US Senator John McCain pledged to support efforts to bring democracy to Myanmar in talks on Thursday with opposition leader Aung San Suu Kyi during a visit to assess the new political landscape. The senior Republican’s visit comes as President Barack Obama, who beat McCain in the 2008 White House race, pursues greater engagement with the nation, whose junta recently handed power to a nominally civilian government.

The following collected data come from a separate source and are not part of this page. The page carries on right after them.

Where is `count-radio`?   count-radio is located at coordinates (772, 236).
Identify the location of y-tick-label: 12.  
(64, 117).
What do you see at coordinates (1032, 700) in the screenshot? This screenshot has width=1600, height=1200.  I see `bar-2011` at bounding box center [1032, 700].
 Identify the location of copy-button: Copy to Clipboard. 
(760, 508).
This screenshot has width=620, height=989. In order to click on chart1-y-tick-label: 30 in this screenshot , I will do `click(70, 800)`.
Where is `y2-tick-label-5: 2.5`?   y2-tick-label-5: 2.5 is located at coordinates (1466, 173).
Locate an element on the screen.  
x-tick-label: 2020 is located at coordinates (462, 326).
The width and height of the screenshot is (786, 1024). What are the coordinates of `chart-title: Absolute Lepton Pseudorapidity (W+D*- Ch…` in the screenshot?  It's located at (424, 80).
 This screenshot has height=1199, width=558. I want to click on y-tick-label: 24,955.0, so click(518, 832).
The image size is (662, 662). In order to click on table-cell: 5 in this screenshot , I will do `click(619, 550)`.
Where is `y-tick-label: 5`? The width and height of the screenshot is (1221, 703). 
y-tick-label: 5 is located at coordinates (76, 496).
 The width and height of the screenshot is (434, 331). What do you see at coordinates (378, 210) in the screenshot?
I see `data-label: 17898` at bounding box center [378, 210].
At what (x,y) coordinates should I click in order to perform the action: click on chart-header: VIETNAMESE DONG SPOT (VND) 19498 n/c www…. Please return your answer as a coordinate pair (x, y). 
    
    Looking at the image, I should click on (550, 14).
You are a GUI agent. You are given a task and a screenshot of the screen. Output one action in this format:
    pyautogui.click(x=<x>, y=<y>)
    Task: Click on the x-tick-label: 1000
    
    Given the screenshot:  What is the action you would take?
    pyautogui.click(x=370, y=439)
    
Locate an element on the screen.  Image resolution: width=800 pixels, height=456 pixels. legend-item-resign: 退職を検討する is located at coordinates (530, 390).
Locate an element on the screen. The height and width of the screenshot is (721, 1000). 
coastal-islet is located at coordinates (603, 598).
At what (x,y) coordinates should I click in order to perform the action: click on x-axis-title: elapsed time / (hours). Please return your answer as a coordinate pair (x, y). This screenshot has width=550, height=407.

“Mr McCain said they (the US) will always help and support Myanmar democracy. We are also satisfied with the meeting with him,” Suu Kyi told reporters after the pair met for about one hour at her lakeside mansion. Suu Kyi was released from house arrest in November shortly after the junta held the first election in 20 years. The vote, which was won by the military’s political proxies, was marred by widespread complaints of cheating and intimidation. The US senator has described Suu Kyi as “my inspiration” and wrote in the guestbook at her party’s headquarters: “Thank you for unwavering support for ‘the Lady’,” as she is widely known in Myanmar, also known as Burma.
On Wednesday McCain, the ranking Republican on the Senate Armed Services Committee, met with Vice President Tin Aung Myint Oo and Foreign Minister Wunna Maung Lwin in the capital Naypyidaw, according to state media. They “exchanged views on promotion of bilateral ties and cooperation between the two countries,” the New Light of Myanmar reported. He also met on Thursday with senior figures of Suu Kyi’s National League for Democracy (NLD) party, as well as a small group of recently released political prisoners and people infected with HIV.